Pengaruh yang selanjutnya dalam tradisi sosiokultural teori komunikasi adalah sosiolinguistik atau kajian
bahasa dan budaya. Sebagaimana kita ketahui manusia menggunakan bahasa secara berbeda dalam
kelompok budaya dan kelompok sosial yang berbeda. Sudut pandang lain yang berpengaruh dalam
pendekatan sosiokultural adalah etnografi atau observasi tentang bagaimana kelompok sosial
membangun makna melalui perilaku linguistik dan non linguistik mereka.
6. Tradisi Kritik
Tradisi Kritis berlawanan dengan banyak asumsi dasar dari tradisi lainnya. Sangat dipengaruhi oleh
karya-karya di Eropa, feminisme Amerika, dan kajian-kajian post-modernisme dan post-kolonialisme.

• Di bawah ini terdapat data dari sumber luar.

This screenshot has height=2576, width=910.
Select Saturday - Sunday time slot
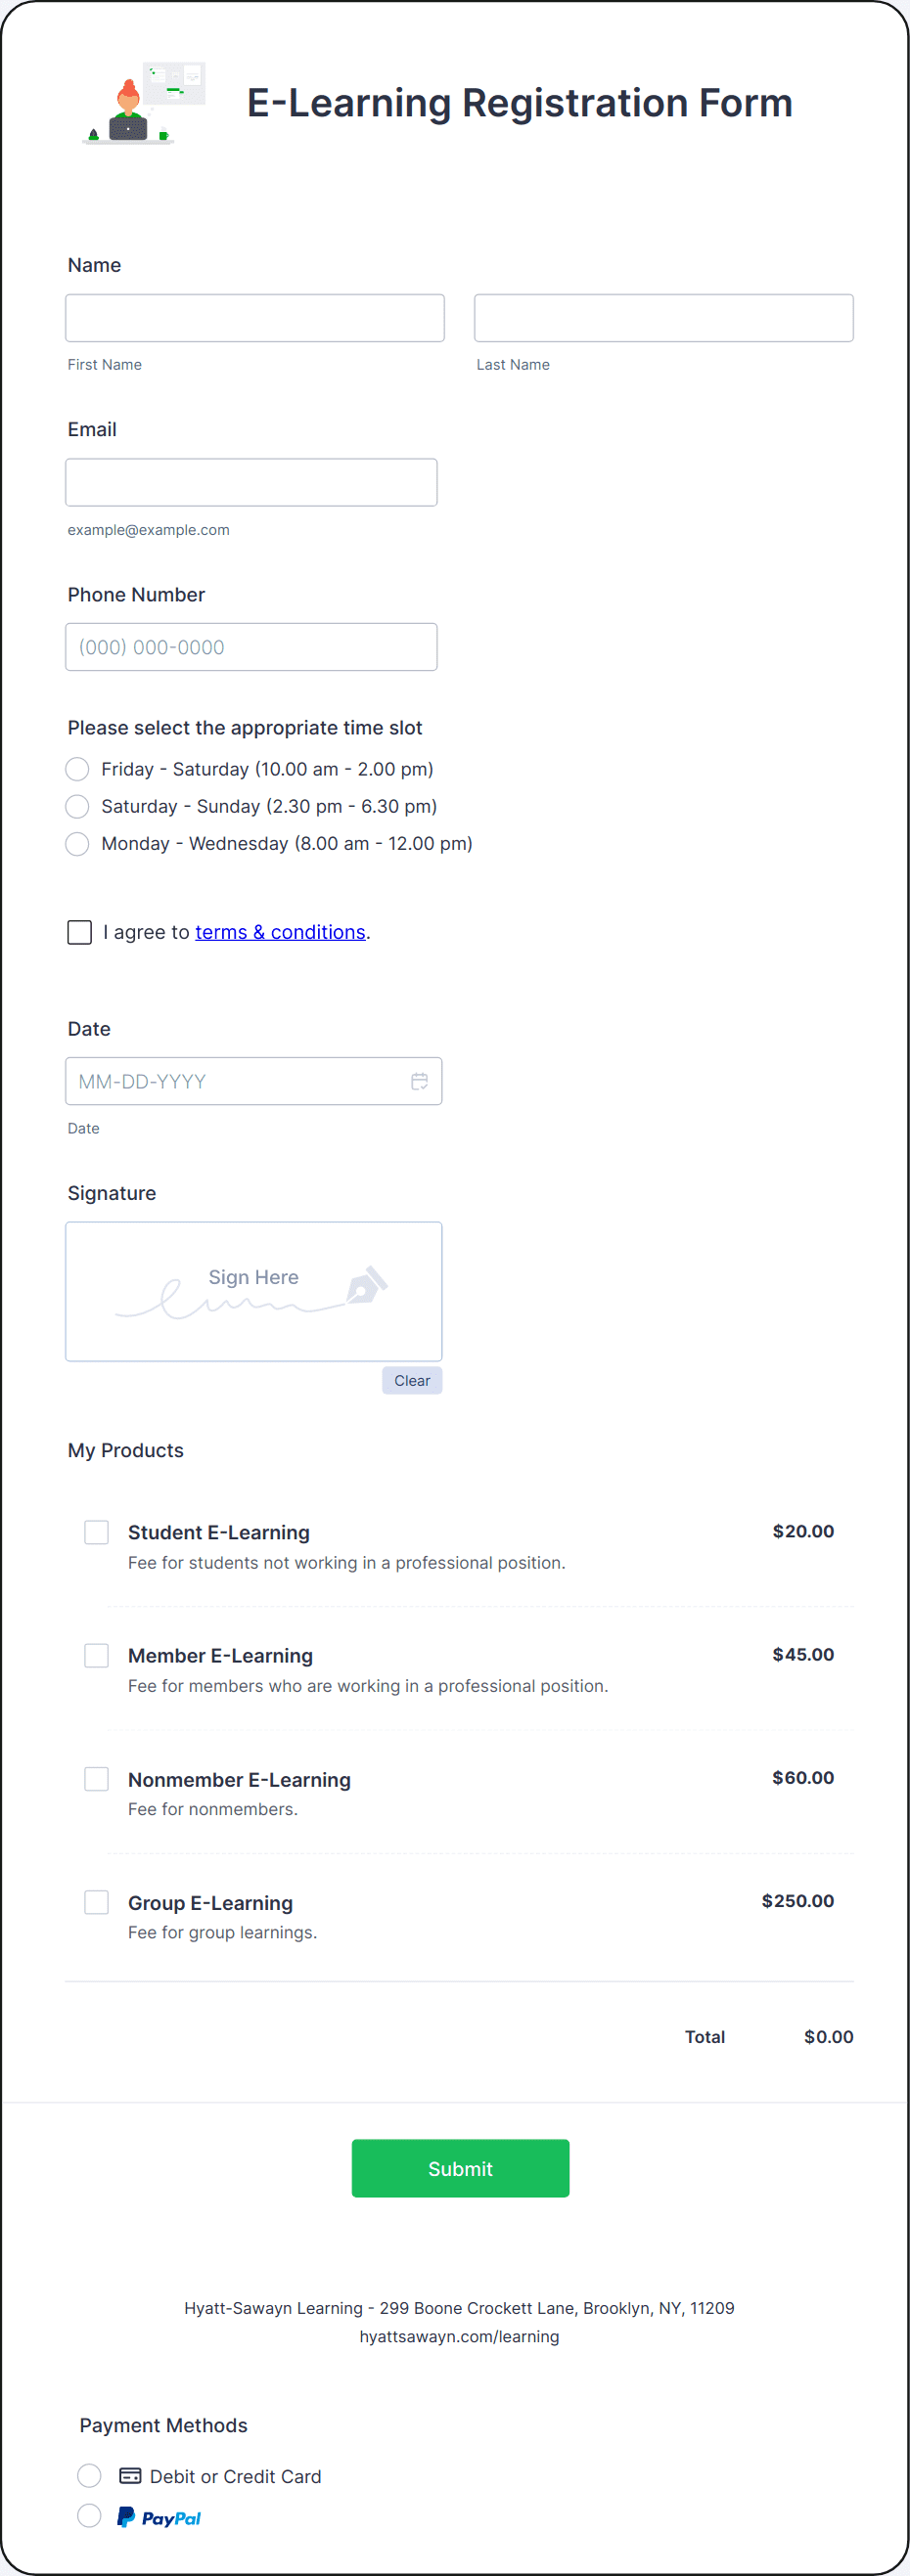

Tradisi ini berkembang pesat dan berpengaruh pada teori komunikasi. Tradisi kritik mencoba memahami
sistem yang sudah dianggap benar, struktur kekuatan, dan keyakinan atau ideologi yang
mendominasi masyarakat, dengan pandangan tertentu di mana minat-minat disajikan oleh struktur
kekuatan tersebut. Para ahli teori kritik pada umumnya tertarik dengan membuka kondisi-kondisi sosial
yang menindas dan rangkaian kekuatan untuk mempromosikan emansipasi atau masyarakat yang lebih
bebas dan lebih berkecukupan.
Meskipun tradisi kritik telah muncul sejak karya Marx dan Friedrich Engels, marxisme merupakan cabang
induk dari teori kritik. Saat ini, teori kritik marxis sangat berkembang, meskipun teori ini telah bercabang
dan multiteoretis. Dalam marxisme, praktik-praktik komunikasi dilihat sebagai hasil dari tekanan antara
kreativitas individu dan desakan sosial pada kreativitas itu.
7. Tradisi Retorika
Menurut Aristoteles, retorika adalah seni membujuk atau the art of persuation (M. Djen Amar, 1986,
hlm. 11). Sunarjo (1983) mendefinisikan retorika sebagai suatu komunikasi di mana komunikator
berhadapan langsung dengan massa atau berhadapan dengan komunikan (audience) dalam bentuk
jamak. Aristoteles berpendapat bahwa retorika itu sendiri sebenarnya bersifat netral. Maksudnya adalah
orator itu sendiri bisa memiliki tujuan yang mulia atau justru hanya menyebarkan omongan yang tidak
sesuai atau bahkan dusta belaka. Menurutnya, by using these justly one would do the greatest good,
and unjustly, the greatest harm .
Rethoric, salah satu karya terbesar Aristoteles, banyak dilihat sebagai studi tentang psikologi khalayak
yang sangat bagus. Aristoteles dinilai mampu membawa retorika menjadi sebuah ilmu, dengan cara
secara sistematis menyelidiki efek dari pembicara, orasi, serta audiensnya. Orator sendiri dilihat oleh
Aristoteles sebagai orang yang menggunakan pengetahuannya sebagai seni. Jadi, orasi atau retorika
adalah seni berorasi. Tradisi ini melihat bagaimana seseorang melakukan sebuah orasi dan
menitikberatkan pada aspek ethos patos logos. Ethos berfokus pada kecerdasan sang orator dalam
mengolah kata-kata dan menyampaikannya pada audience, patos merujuk pada emosi pendengar dalam
menerima pesan dan logos merujuk pada aspek logis dari apa yang disampaikan oleh sang orator
.
DAFTAR PUSTAKA
Littlejohn, Stephen W, 2009 . Teori Komunikasi Theories of Human Communication edisi 9. Jakarta.
Salemba Humanika.
Mulyana, Deddy. 2005. Ilmu Komunikasi Suatu Pengantar.Bandung. Remaja Rosdakarya.
Rivers, William L, Jay W. Jensen, Theodore Peterson. 2008. Media Massa dan Masyarakat Modern.
Jakarta. Kencana
Tonnies, Ferdinand, transl. Charles p. Loomis. 1957. Community and Society, Michigan State University.